25. 6701 sayılı Kanun’un 5’inci maddesine göre; “Eğitim ve öğretim, yargı, kolluk, sağlık, ulaşım, iletişim, sosyal güvenlik, sosyal hizmetler, sosyal yardım, spor, konaklama, kültür, turizm ve benzeri hizmetleri sunan (...) gerçek kişiler ve özel hukuk tüzel kişileri, yürüttükleri faaliyetler bakımından bu hizmetlerden yararlanmakta olan veya yararlanmak üzere başvurmuş olan ya da bu hizmetler hakkında bilgi almak isteyen kişi aleyhine ayrımcılık yapamaz. Bu hüküm kamuya açık hizmetlerin sunulduğu alanlar ve binalara erişimi de kapsar. ” Bu çerçevede, başvuran tesettürlü mayo giydiği için muhatabın sunduğu havuz hizmetinden yararlanmada ayrımcı muameleye maruz kalmıştır. 6701 sayılı Kanun kapsamı içerisine giren bir hizmetten başvuranın yararlanmasının ayrımcı bir uygulama yoluyla güçleştirildiği veya engellenmeye çalışıldığı kanaatine varılmıştır.
26. Ayrıca, ispat yüküyle ilgili olarak, 6701 sayılı Kanun'un 21’inci maddesi gereğince Kuruma yapılan başvurularda ispat yükünün yer değiştirmesi için başvuranın iddianın gerçekliğine dair kuvvetli emareler ve karine oluşturan olguların varlığını ortaya koyması gerekmektedir.
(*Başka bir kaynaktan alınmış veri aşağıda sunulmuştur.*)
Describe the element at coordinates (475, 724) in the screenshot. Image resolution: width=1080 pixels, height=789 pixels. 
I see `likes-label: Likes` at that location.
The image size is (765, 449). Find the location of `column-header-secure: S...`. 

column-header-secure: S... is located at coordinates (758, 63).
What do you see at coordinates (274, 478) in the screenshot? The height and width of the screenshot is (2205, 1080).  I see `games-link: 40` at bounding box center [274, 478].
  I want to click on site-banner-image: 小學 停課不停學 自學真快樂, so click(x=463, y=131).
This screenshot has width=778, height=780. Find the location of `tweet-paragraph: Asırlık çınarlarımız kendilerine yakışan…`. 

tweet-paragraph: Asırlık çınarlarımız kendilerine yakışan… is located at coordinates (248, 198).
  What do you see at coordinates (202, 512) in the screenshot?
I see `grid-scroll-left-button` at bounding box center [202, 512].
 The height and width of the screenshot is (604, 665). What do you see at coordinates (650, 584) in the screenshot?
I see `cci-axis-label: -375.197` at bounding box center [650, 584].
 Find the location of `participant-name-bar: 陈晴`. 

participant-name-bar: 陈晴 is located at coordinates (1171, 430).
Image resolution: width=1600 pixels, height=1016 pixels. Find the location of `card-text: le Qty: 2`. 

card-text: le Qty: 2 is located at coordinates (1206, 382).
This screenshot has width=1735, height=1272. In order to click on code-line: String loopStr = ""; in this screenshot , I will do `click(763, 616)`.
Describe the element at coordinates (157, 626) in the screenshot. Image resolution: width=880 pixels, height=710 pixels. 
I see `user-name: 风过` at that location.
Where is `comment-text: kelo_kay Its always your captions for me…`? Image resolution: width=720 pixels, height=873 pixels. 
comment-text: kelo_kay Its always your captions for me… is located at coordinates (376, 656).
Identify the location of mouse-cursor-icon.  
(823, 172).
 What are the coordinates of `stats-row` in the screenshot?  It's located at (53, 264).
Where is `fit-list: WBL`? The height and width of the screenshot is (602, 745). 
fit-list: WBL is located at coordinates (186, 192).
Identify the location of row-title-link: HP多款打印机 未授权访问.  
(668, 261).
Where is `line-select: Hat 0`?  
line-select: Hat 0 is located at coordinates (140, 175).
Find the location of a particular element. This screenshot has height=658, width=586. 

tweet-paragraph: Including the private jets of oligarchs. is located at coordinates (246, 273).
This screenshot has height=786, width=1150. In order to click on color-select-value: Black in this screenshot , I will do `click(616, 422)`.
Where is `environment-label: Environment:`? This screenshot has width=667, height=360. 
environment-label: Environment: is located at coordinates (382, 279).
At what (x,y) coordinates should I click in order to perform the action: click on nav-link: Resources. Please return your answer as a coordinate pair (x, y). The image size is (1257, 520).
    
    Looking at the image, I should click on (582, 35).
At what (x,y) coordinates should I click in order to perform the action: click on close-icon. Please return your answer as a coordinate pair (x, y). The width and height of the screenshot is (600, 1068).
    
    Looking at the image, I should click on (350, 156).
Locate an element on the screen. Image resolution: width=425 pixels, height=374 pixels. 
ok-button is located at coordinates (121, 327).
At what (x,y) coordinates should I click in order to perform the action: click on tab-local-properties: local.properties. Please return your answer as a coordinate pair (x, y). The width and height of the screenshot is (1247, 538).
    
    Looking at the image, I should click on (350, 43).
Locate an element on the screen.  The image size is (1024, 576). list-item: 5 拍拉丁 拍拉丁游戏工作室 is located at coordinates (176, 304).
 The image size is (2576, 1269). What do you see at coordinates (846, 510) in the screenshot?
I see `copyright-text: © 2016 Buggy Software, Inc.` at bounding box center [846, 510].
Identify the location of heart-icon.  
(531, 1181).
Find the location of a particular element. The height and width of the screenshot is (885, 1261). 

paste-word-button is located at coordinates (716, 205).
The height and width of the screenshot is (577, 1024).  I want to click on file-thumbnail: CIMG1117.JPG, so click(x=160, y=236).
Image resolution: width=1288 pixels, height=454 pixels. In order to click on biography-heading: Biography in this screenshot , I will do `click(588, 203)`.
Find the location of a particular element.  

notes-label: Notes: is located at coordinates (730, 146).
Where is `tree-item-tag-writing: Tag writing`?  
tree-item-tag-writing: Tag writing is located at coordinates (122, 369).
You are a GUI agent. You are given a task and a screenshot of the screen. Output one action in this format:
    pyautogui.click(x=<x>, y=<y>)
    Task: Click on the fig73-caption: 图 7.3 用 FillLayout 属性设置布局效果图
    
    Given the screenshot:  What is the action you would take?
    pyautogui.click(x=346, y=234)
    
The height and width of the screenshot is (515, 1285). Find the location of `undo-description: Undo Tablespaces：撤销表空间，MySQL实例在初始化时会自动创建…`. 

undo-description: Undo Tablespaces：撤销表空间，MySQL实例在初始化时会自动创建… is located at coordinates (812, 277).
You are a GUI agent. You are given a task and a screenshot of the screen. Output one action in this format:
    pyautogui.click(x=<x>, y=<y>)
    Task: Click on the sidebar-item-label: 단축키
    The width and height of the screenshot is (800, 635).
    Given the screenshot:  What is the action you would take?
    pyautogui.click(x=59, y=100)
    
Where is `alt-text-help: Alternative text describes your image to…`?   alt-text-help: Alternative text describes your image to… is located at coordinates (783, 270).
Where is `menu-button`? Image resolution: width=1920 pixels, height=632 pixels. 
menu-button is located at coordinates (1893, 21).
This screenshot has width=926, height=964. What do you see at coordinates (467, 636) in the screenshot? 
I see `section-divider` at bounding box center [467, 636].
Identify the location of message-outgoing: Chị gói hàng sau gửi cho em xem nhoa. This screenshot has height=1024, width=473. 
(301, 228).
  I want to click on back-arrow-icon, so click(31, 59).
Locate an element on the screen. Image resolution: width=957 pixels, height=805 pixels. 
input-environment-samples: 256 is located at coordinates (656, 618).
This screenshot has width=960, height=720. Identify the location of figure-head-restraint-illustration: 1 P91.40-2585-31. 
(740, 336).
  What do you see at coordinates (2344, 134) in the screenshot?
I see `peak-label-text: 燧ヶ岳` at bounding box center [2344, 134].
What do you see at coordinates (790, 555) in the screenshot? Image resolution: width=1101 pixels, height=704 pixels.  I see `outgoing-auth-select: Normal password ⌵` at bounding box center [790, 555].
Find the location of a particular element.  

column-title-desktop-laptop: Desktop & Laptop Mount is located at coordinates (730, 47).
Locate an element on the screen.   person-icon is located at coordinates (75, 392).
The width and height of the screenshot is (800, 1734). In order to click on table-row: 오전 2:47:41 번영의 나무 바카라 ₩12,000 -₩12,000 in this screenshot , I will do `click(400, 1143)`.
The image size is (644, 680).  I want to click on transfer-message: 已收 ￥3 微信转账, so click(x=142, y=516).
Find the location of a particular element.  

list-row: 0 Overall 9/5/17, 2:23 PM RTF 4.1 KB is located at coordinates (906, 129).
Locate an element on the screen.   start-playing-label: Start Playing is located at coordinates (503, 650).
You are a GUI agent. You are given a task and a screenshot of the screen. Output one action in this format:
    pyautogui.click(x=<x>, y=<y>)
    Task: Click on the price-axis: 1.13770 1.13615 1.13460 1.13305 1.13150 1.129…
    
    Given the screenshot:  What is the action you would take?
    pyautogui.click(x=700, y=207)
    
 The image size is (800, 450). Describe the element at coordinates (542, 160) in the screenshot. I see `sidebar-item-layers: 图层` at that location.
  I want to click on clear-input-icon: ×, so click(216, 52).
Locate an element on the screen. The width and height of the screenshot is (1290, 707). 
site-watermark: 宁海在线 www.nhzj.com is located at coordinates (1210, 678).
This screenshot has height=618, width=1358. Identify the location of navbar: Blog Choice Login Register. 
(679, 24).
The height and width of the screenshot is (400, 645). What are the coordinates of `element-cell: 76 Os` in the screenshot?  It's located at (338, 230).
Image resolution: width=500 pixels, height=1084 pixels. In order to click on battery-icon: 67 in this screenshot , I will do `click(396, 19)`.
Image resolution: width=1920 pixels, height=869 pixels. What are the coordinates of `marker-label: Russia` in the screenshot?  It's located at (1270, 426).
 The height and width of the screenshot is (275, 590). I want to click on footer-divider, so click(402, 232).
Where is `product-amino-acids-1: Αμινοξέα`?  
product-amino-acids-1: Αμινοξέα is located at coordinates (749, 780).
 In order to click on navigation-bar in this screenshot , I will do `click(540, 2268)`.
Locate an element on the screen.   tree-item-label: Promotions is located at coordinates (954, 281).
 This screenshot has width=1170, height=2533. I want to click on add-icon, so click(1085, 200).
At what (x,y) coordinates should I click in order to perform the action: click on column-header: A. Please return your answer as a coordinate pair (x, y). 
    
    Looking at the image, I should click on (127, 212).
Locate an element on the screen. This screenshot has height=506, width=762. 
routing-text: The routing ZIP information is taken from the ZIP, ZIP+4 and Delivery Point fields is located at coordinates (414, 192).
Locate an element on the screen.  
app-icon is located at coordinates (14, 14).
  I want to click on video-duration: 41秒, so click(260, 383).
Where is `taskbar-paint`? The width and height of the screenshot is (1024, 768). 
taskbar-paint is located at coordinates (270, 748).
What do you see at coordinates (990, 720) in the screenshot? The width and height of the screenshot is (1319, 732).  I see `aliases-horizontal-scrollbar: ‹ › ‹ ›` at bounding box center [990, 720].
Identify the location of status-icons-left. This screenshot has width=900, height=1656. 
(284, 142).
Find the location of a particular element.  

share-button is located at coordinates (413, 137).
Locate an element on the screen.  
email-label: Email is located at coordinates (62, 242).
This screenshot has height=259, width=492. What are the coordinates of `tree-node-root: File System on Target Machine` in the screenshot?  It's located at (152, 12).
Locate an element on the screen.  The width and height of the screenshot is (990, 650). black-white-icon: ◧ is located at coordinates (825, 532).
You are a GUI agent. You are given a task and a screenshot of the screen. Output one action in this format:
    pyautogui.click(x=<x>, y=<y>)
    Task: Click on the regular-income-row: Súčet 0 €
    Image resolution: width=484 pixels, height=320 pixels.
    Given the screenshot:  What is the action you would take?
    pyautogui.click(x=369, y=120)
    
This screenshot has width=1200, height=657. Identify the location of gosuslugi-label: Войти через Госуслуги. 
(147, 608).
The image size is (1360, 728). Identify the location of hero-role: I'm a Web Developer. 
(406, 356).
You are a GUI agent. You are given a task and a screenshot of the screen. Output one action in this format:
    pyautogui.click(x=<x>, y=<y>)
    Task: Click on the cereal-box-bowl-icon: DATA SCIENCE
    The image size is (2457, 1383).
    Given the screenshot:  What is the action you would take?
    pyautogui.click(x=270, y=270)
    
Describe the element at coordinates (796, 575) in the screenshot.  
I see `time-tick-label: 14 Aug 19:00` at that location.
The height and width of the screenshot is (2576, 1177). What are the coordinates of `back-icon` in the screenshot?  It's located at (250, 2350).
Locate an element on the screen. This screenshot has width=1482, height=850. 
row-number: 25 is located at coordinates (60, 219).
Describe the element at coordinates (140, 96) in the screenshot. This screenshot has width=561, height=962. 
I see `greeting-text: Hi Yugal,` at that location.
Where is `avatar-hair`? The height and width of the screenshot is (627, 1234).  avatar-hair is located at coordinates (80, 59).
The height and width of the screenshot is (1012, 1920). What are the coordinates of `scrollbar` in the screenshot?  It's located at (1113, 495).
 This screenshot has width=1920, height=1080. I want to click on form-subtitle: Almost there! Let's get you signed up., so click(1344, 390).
Muhatap dosyaya; site yönetiminin konuya ilişkin olarak “h... (tesettürlü mayo) ile havuza girilmez" maddesinin yer aldığı 1/8/2010 tarihli kat malikleri genel kurulu kararını sunmuş ve başvuranın iddialarının aksini ispatlamak bir yana, ayrımcı uygulamanın varlığını ortaya koymuştur. Ayrıca başvuran, ayrımcılık yasağının ihlal edildiğine örnek teşkil etmesi açısından Kurumumuzun benzer konuda vermiş olduğu eski kararlarını da site yöneticisine iletmiş ve bu görüşmelerin ekran görüntüsünü dosyaya sunmuştur. Tüm bu hususlar birlikte değerlendirildiğinde, başvuranın 6701 sayılı Kanun'un 21'inci maddesine göre kuvvetli emareler ve karine oluşturan olguların varlığını ortaya koyduğu değerlendirilmiştir.
27. Muhatap tarafından mevcut kararlar dikkate alınarak 7/8/2022 tarihinde yapılan 2021-2022 dönemini kapsayan olağan kat malikleri genel kurulunda alınan kararla havuza tesettürlü mayo ile girilmesinin yasaklayan maddenin çıkarıldığı belirtilmiştir. 6701 sayılı Kan un’un 18’inci maddesine göre; “Başkan, incelemenin özelliğine göre, görüşlerin alınmasından sonra, resen veya talep üzerine tarafları uzlaşmaya davet edebilir. ” Bu kapsamda, ... sayılı yazı ile başvurandan uzlaşmaya ilişkin görüşü talep edilmiş ve . sayılı yazılı ile de başvuranın taleplerini içeren dilekçesi Kurumumuza ulaşmıştır. Ancak başvuranın uzlaşmaya ilişkin şartlarının kabul edilmediği muhatap tarafından ... sayılı yazı ile Kurumumuza iletilmiştir.
28. Sonuç olarak muhatabın ayrımcılık yasağını ve eşit muamele ilkesini ihlal etmediğini ispat edemediği somut olayda; muhatap site yönetimince, tesettürlü mayo giyinenlerin havuzdan yararlandırılmaması şeklindeki uygulama, Mezkûr Kanun’un 4’üncü maddesinde ayrımcılık türleri arasında sayılan doğrudan ayrımcılık olarak değerlendirilmiş, somut olayda başvuranın din ve inancı nedeniyle sunulan hizmetten diğer kişilere kıyasla eşit bir şekilde yararlanmasının engellenerek ayrımcılık yasağının ihlal edildiği kanaatine varılmıştır.
V. KARAR
1. Başvuruda AYRIMCILIK YASAĞI İHLALİ YAPILDIĞINA,
2. Muhatap hakkında 25.000 TL İDARİ PARA CEZASI UYGULANMASINA,
3. Kararın taraflara tebliğine ve KAMUOYUNA DUYURULMASINA,
4. Karara karşı tebliğ tarihinden itibaren 60 gün içerisinde Ankara İdare Mahkemesine başvurulabileceğine,
23.03.2023 tarihinde, OY BİRLİĞİYLE, karar verildi.